Reporters Without Borders (RSF), a Paris-based international non-profit, non-governmental organization that promotes and defends freedom of the press, has included Turkey’s President Recep Tayyip Erdoğan on its list of leading press freedom predators.
To mark International Day to End Impunity for Crimes against Journalists, RSF on Tuesday published a portrait gallery of 35 presidents, politicians, religious leaders, militias and criminal organizations that censor, imprison, torture or murder journalists, saying most of these press freedom predators have been preying on the media for years, some for decades.

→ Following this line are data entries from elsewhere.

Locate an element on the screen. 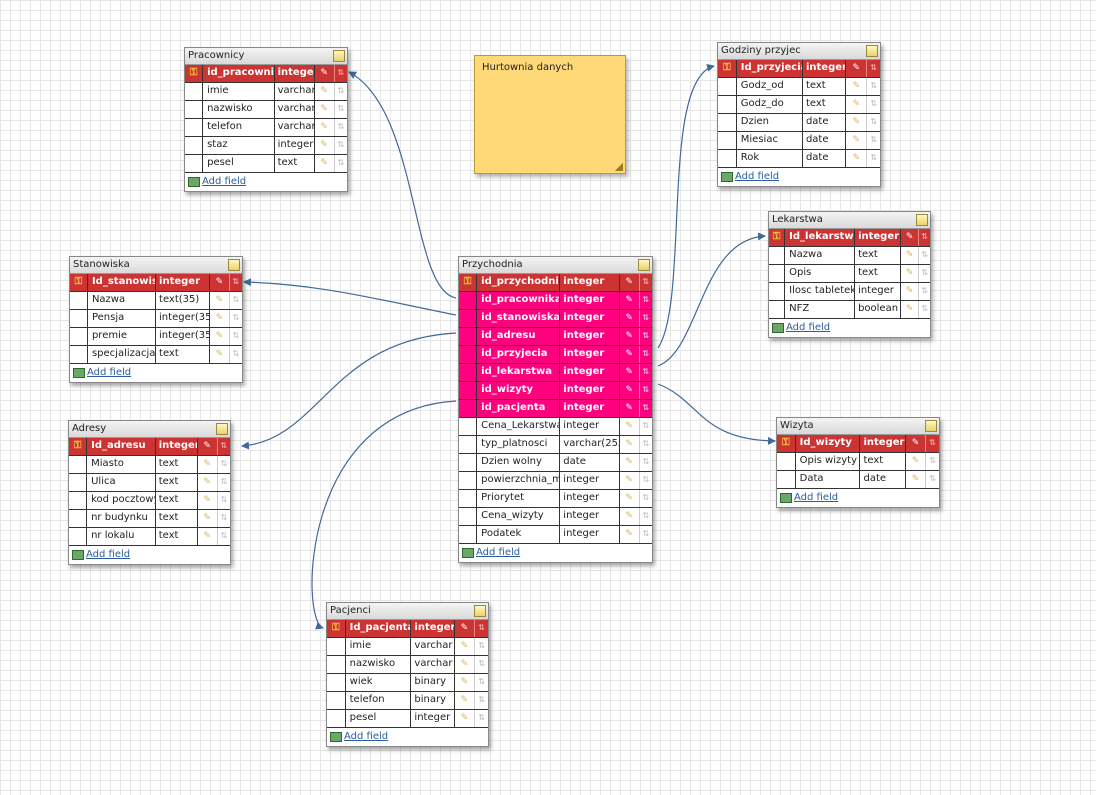 This screenshot has width=1096, height=795. primary-key-row: ⚿ id_przychodni integer ✎ ⇅ is located at coordinates (556, 283). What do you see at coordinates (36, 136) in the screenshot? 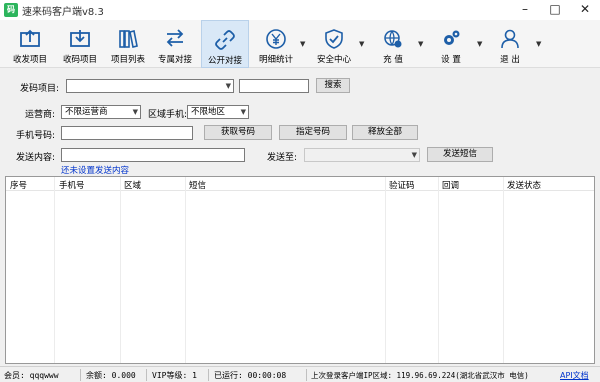
I see `phone-label: 手机号码:` at bounding box center [36, 136].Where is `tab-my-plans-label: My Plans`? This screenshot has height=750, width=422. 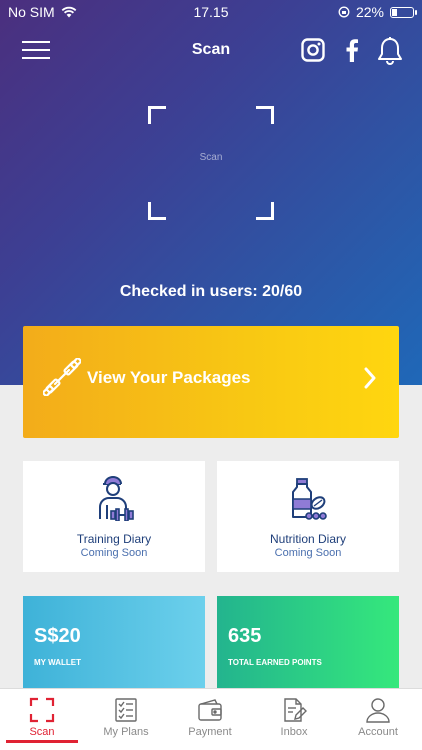 tab-my-plans-label: My Plans is located at coordinates (126, 732). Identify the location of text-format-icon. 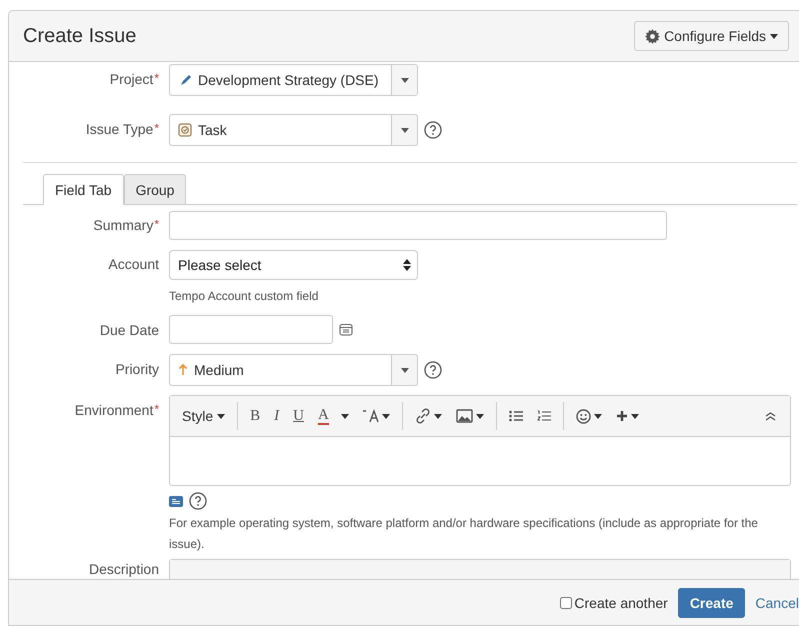
(370, 416).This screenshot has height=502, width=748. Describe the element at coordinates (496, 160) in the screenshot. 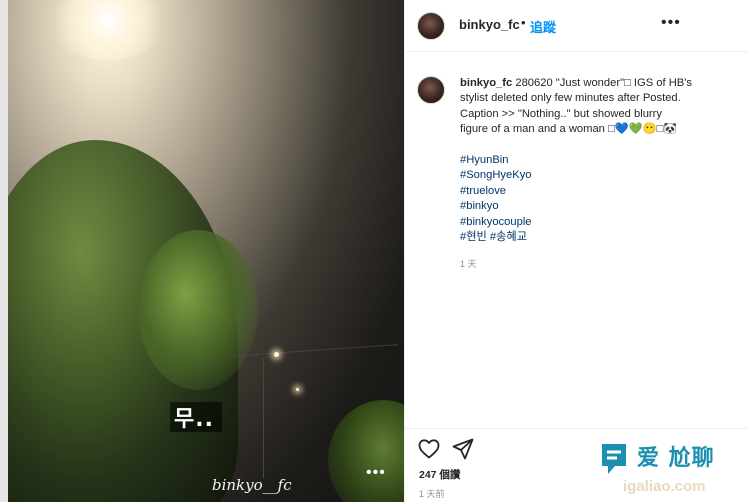

I see `hashtag-link: #HyunBin` at that location.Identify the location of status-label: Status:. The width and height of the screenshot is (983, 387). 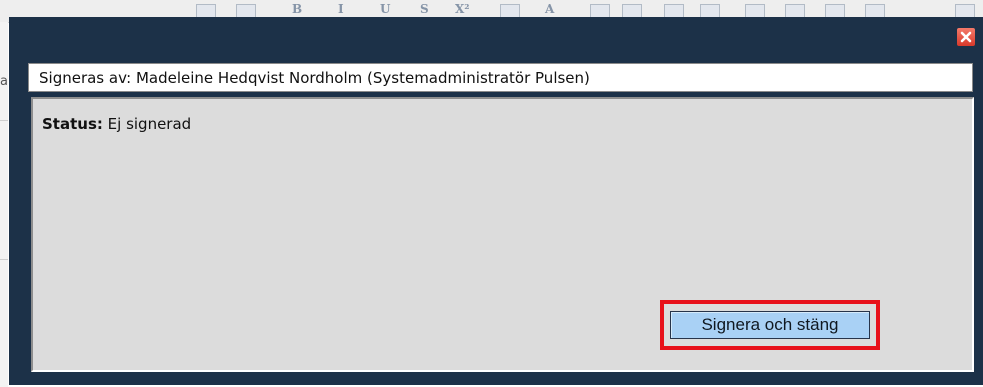
(72, 124).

To draw attention to the impunity they enjoy, RSF has filled out a hunting permit for each of these predators. It identifies their favorite attack techniques, their enforcers, their favorite targets, their official discourse – blatant threats by some, complete denial by others – and their kill tally, which in some cases is only too real.
RSF said the techniques of these predators vary, with some using enforcers to torture and murder, some using mass arrests and arbitrary imprisonment, and others employing more sophisticated methods such as terrorism laws, lèse-majesté charges or financial asphyxiation.
“These predators are the ones who most trample on media freedom and commit the worst atrocities against journalists without being held to account,” RSF Secretary-General Christophe Deloire said. “The way to break the vicious cycle of impunity is to appoint a United Nations special representative for protecting journalists.”
The list’s new entrants include Turkish President Erdoğan, who now controls most of his country’s media groups. The state of emergency introduced in July after a failed coup d’état gave him the opportunity to arrest more than 130 journalists and shut down more than 100 newspapers, magazines and TV and radio stations.
RSF described Erdoğan’s attack technique as “aggressive dictatorship under a veneer of democracy.”
The report says: “Erdoğan does not like the media, or rather, he likes the media to be submissive and docile and to sing his praises. He persecutes critics with the help of a law under which they can be prosecuted for ‘insulting the president’ and broad terrorism legislation that allows every kind of abuse. By various political and economic means, he also controls almost all the leading media groups (especially TV channels). The state of emergency declared in July 2016 (after a failed coup) gave him the opportunity to arrest unprecedented numbers of journalists and to close more than 100 newspapers, magazines, TV channels and radio stations.”
A failed military coup attempt on July 15 claimed the lives of more than 240 people and injured a thousand others. Dozens of media outlets in the country, including the country’s best-selling daily Zaman, have been closed down and scores of journalists have been jailed by the government since the putsch.
According to a recent report from the Contemporary Journalists Association (ÇGD), 118 media outlets in Turkey were closed down, 184 journalists were detained, 56 journalists arrested, 866 journalists fired from their jobs and 620 journalists had their press cards canceled during the July-September period.
Among the press freedom predators on RSF list are;President of Egypt Abdel Fattah Al-Sissi, the Islamic Republic of Iran’s Supreme Leader Ali Khamenei,President of Syria Bashar Al-Assad,King of Bahrain Hamed bin Isa Al Khalifa,President of Azerbaijan Ilham Aliyev,President of Democratic Republic of Congo Joseph Kabila,Somali Islamist Group Al-Shabaab, the Taliban, Muslim Fundamentalist Militants in Afghanistan and Pakistan, and President of Sudan Omar Al-Bashir.